А. Ш. Им сразу понятна проблематика, которая может мучить европейца всю жизнь. Она им сразу ясна.
- Это заложено в них как генетический код…
А. Ш. Да, и потому все очень быстро решается.
- И это не следствие примитивности мышления?
А. Ш. У меня нет впечатления примитивного мышления.
Я ощутил большое сходство с нами. Странное дело, я увидел в том мире огромное количество отклонений от нормы, неизмеримо превышающее количество отклонений от нормы у нас. Скажем, жульничества и воровства там в десять раз больше. Но тем не менее порядок там
Мне кажется, что Америка это завтрашний мир. Во всяком случае, в нем гораздо больше завтрашнего, чем в нашем
- Приходила ли мысль жить на Западе?
А. Ш. Мысль эта, конечно, приходила.
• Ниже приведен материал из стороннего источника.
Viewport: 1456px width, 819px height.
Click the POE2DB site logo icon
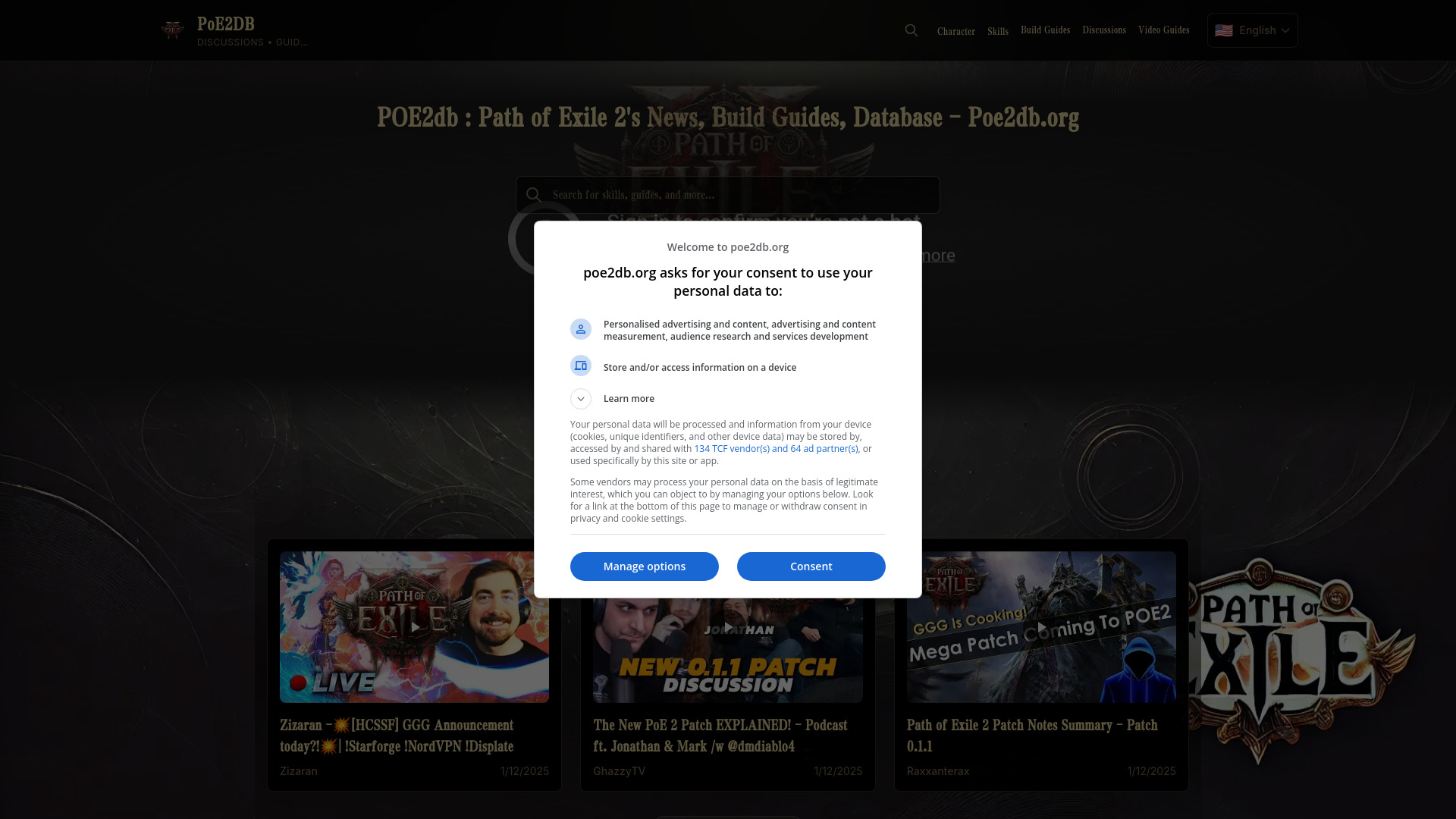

Я ведь рассказывал тебе о своем тройном национальном сознании, понятом в Польше. Находясь в Польше, я понял, что моя личная национальная проблема решения не имеет и не будет иметь. Где бы я ни был здесь, в Польше или на Западе я буду сталкиваться с тем же кругом проблем. Я не мог бы представить себе домом на Западе Францию или Англию
- Ты это почувствовал и на себе?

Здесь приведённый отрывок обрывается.